On s’étonne que les promoteurs du référendum sur le TSCG ne se soient réveillés qu’après l’élection de François Hollande. Les uns et les autres ont fait semblant de croire, ont voulu faire croire que Hollande « renégocierait » le Pacte budgétaire, autrement qu’il ne l’a fait. C’était aller contre toute évidence. Le résultat de ce travail de rabattage pour Hollande est de faciliter sa position aujourd’hui pour faire passer le TSCG. Et puis, le seul fait d’imaginer que le TSCG soit « renégociable » en dit long sur l’adhésion profonde à la fatalité de l’UE du capital.

Evidemment, de référendum, il n’y en aura pas. L’affaire sera pliée au Parlement en quelques semaines. Mais comme Pierre Laurent le laisse entendre, l’objectif est sans doute ailleurs : « il faut qu’un nombre important de parlementaires de gauche s’opposent à cette ratification lors du vote en septembre ». L’initiative sur le TSCG s’inscrit dans la recomposition politique visée par le Front de gauche, comme par le PGE en Europe (ex : Syriza), constituer des « partis socialistes de gauche » pro-européens.  L’ex-rocardienne Lienemann est déjà sur les rangs pour rejoindre Mélenchon. Hamon et Montebourg, qui font paraître des états d’âme sur le TSCG, seront les contestataires de demain. Les parlementaires « verts » (élus par le PS…), chacun au nom de l’amour de l’UE, se répartissent les positionnements. On se souvient que, pressentant le résultat, le PS n’avait pas mis tous ses œufs dans le même panier en 2005 en délégant les Maastrichiens Fabius, aujourd’hui ministre des affaires étrangères, Bernard Cazeneuve, aujourd’hui ministre des affaires européennes ou Mélenchon pour canaliser le Non.

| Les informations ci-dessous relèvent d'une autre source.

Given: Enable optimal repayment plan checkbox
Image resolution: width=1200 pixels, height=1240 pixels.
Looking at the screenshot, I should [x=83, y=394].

Depuis des mois, avec d’autres membres du Conseil national du PCF, des centaines de responsables et militants, nous demandons qu’une véritable initiative nationale pour la rupture avec l’UE du capital et la remise en cause de l’euro soit engagée par notre parti, dans la suite de ses positions historiques, notamment contre Maastricht, validées par l’expérience. A chaque niveau, nous nous sommes heurtés à des responsables sourds. Au CN, le débat a été refusé, comme il n’a jamais été discuté de l’initiative actuelle, tombée d’en haut, c’est-à-dire de la direction du « Front de gauche ». L’Humanité nous a envoyé la même fin de non-recevoir alors qu’abondent les tribunes des dirigeants du PG.

Aujourd’hui, plus que jamais, dans le cadre de la discussion nécessaire sur les moyens de faire échec au TSCG, nous remettons en avant notre appel et les propositions de campagnes que notre parti devrait porter :

-          Refus de l’application des traités, directives et règlements européens illégitimes

-          Nationalisation du secteur financier national

-          Dénonciation de la dette publique indue

-          Abandon de l’euro, qui dans le cas de la France, veut dire fin de l’euro et recouvrement des souverainetés monétaires nationales

-          Coopération monétaire via une monnaie internationale commune entre pays de l’UE ou non.

Contre l’alliance européenne des capitalistes, la résistance au plan national est décisive dans l’intérêt mutuel,internationaliste, des peuples!